Back on the PWM description, you'll recall that all the power you get from the panel is that which is available at the battery voltage regardless of the panel's rated voltage. As a result, it only makes sense to get panels that are rated a little above the max battery voltage that you expect. For a 12V system that ends up being around 18V give or take. Anything more than that is just wasted power. Furthermore, you need to wire all your panels in parallel to maintain the 18V max voltage. When you go looking for panels, you will find a very limited selection, and the panels tend to be smaller in capacity (around 140W max), and a good bit more expensive per watt.

On the other hand, you will recall that an MPPT controller is based around a DC-DC converter, and pretty much all of them can accept an input voltage up to around 140V. So all of the sudden you can pick panels of pretty much any voltage you want, including the 250-350W panels that are out there. And you will be able to find panels that cost around $1/watt, if not less. This ends up being a huge advantage when you are trying to fill the limited space you have available for panels because you have a much wider selection of shapes and sizes to choose from. I was able to find panels that almost perfectly fill the space available on my hardtop, and probably wouldn't have even come close if I were constrained on my selection. They happen to be the same Kyoceras as Jacques.

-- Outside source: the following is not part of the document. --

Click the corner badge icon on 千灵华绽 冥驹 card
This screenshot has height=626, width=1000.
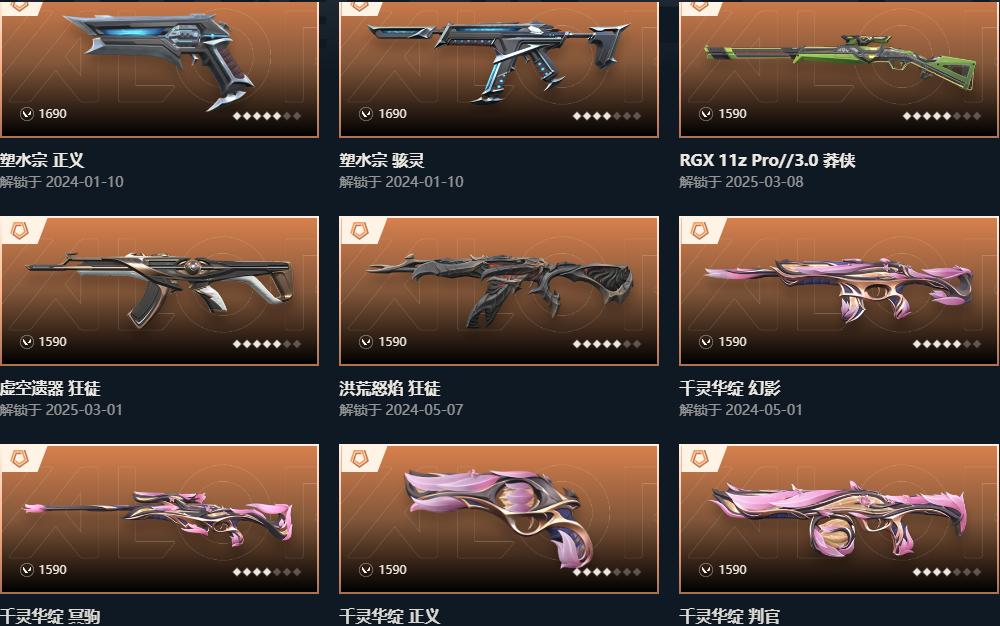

Also, someone mentioned muticrystaline panels earlier. They tend to have the best power per square foot which is highly desirable on a boat. Avoid the flexible panels because they are much lower power per sq foot.
 
Peter, do you have a blog entry detailing either the system on the Nordy or the off grid system you use at home? I'm in the initial planning stage for a grid-tie system for our house.
 
I bought my first panels in the early 80's from Solarex. Now I have Kyocera, but I really didn't see much evolution of the panels going on until China got involved. They might not be making the truck of panels, but the march to a more efficient panel is finally got some momentum, and I'm looking at changing-out my Kyocera's for panels that are costing around a buck per watt with a MPPT charger. If they last half as long (or even less), it may be long enough to be ready for the next tech advancement, which I understand is underway. Ultimately, I want to loose my reasons for having a genset.
 
Peter, do you have a blog entry detailing either the system on the Nordy or the off grid system you use at home? I'm in the initial planning stage for a grid-tie system for our house.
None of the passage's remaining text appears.